Esos refugios del esoterismo antiguo, esos asilos de la ciencia tradicional, hoy rarísimos, sin tener en cuenta su destino ni su utilidad, los clasificamos en la iconología hermética, entre los guardianes artísticos de las elevadas verdades filosofales.

¿Se desea un ejemplo? He aquí el admirable tímpano que decoraba, en el lejano siglo XII, la puerta de entrada de una antigua casa de Reims (lám. V). El tema, muy transparente, podría prescindir con facilidad de la descripción. Bajo una gran arcada que inscribe otros dos geminados, un maestro enseña a su discípulo y le muestra con el dedo, en las páginas de un libro abierto, el pasaje que comenta. Encima, un joven y vigoroso atleta estrangula a un animal monstruoso -tal vez un dragón-, del que sólo se ve la cabeza y el cuello. Junto a él hay dos jovencitos estrechamente enlazados.

La Ciencia aparece así como dominadora de la Fuerza y del Amor, oponiendo la superioridad del espíritu a las manifestaciones físicas del poder y del sentimiento.
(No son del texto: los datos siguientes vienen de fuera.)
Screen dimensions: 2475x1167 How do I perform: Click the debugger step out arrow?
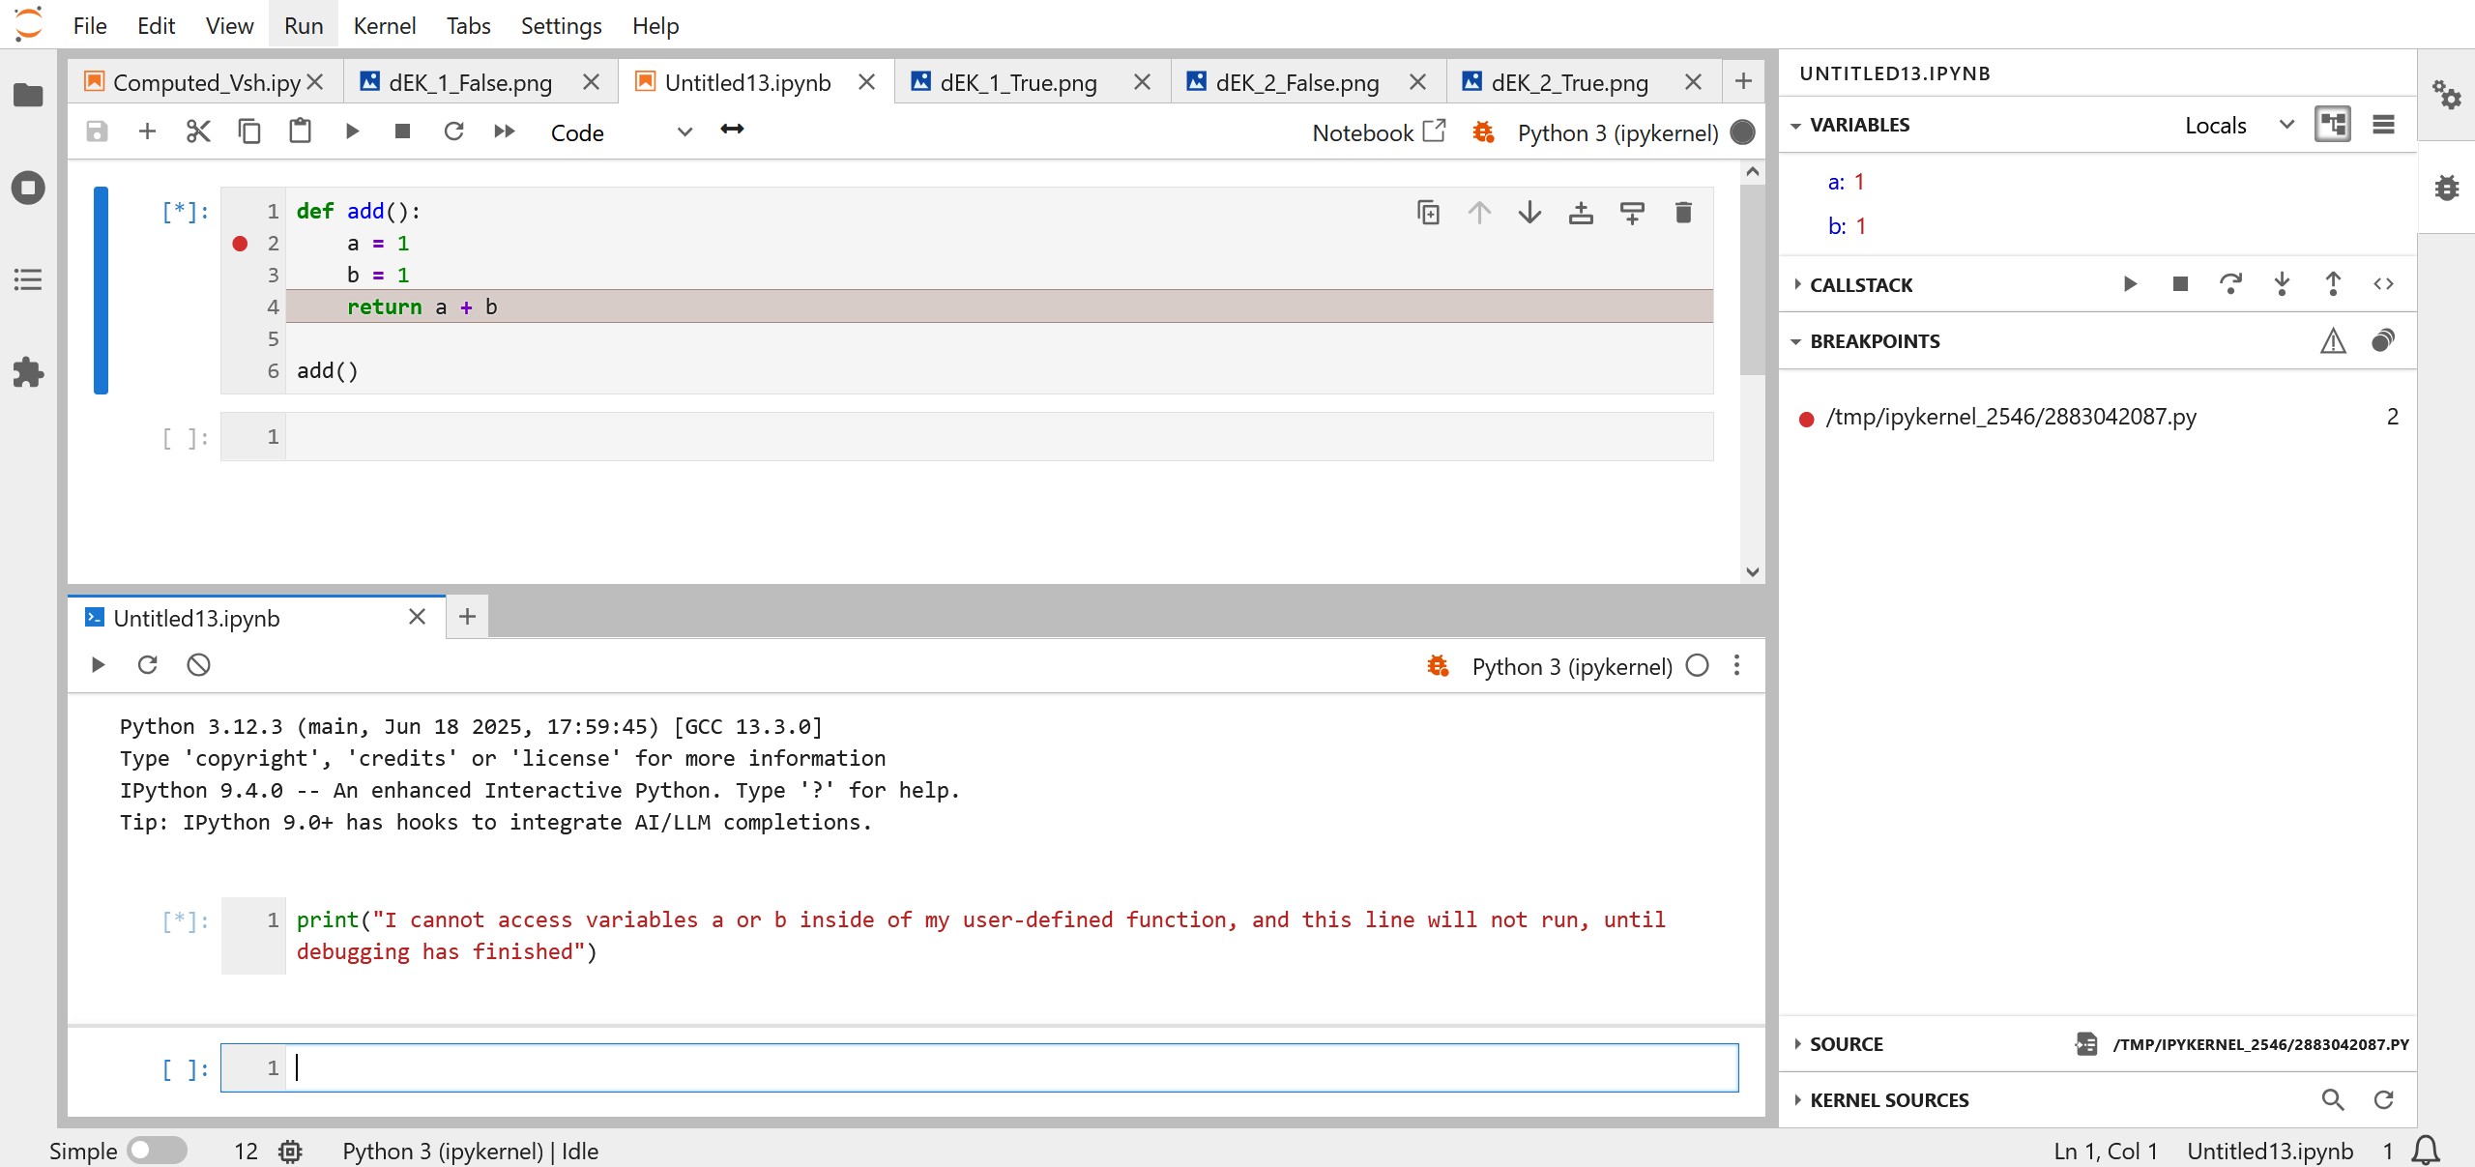[x=2333, y=284]
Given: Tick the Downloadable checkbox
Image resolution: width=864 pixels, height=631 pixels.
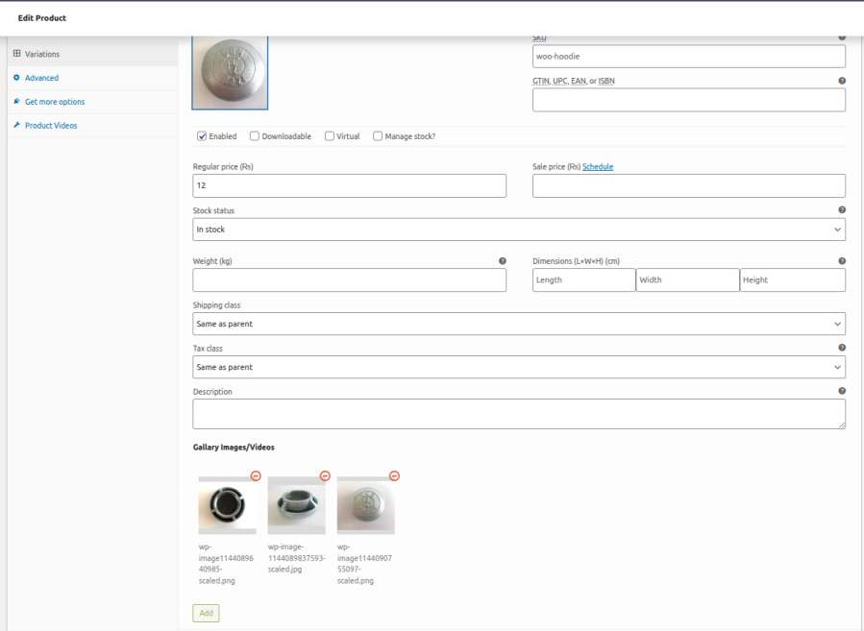Looking at the screenshot, I should coord(255,136).
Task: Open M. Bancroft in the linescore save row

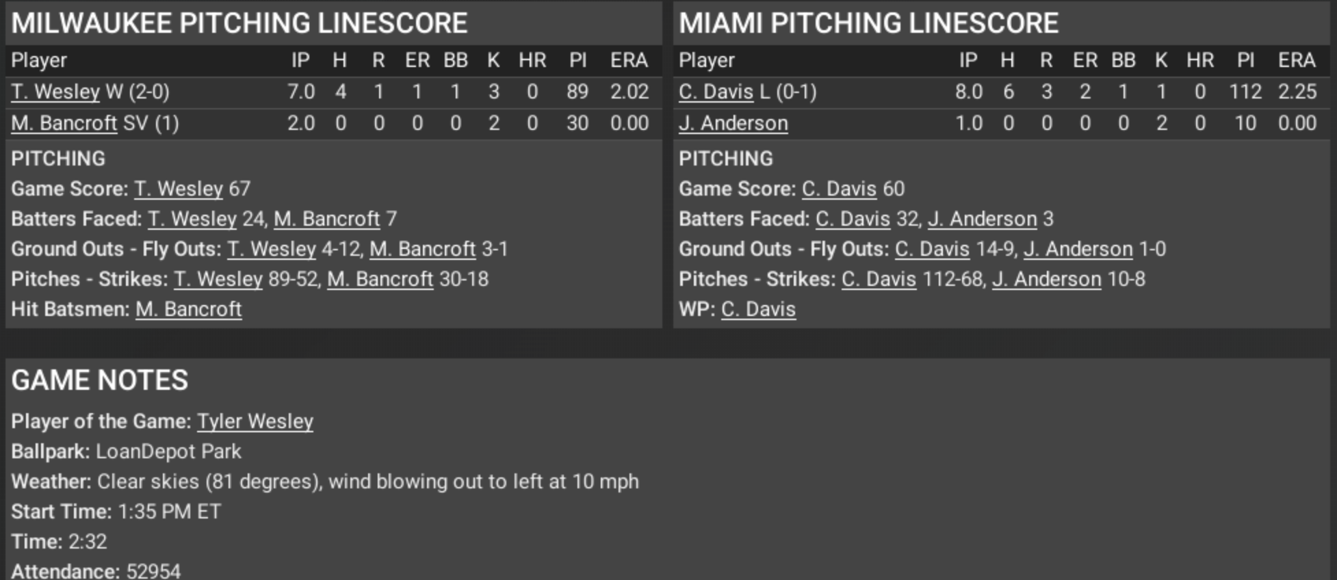Action: point(64,123)
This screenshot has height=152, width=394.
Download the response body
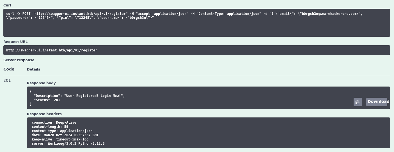pos(377,102)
¿Cómo admitir que una construcción animada de semejante pensamiento no haya pertenecido a algún filósofo desconocido? ¿Por qué habríamos de negar a ese bajo relieve la manifestación de una concepción simbólica que emana de un cerebro cultivado, de un hombre instruido que afirma su gusto por el estudio y predica con el ejemplo? Nos equivocaríamos, pues, de medio a medio si excluyéramos esa vivienda, de frontispicio tan característico, de entre las obras emblemáticas que nos proponemos estudiar bajo el título general de Las moradas filosofales.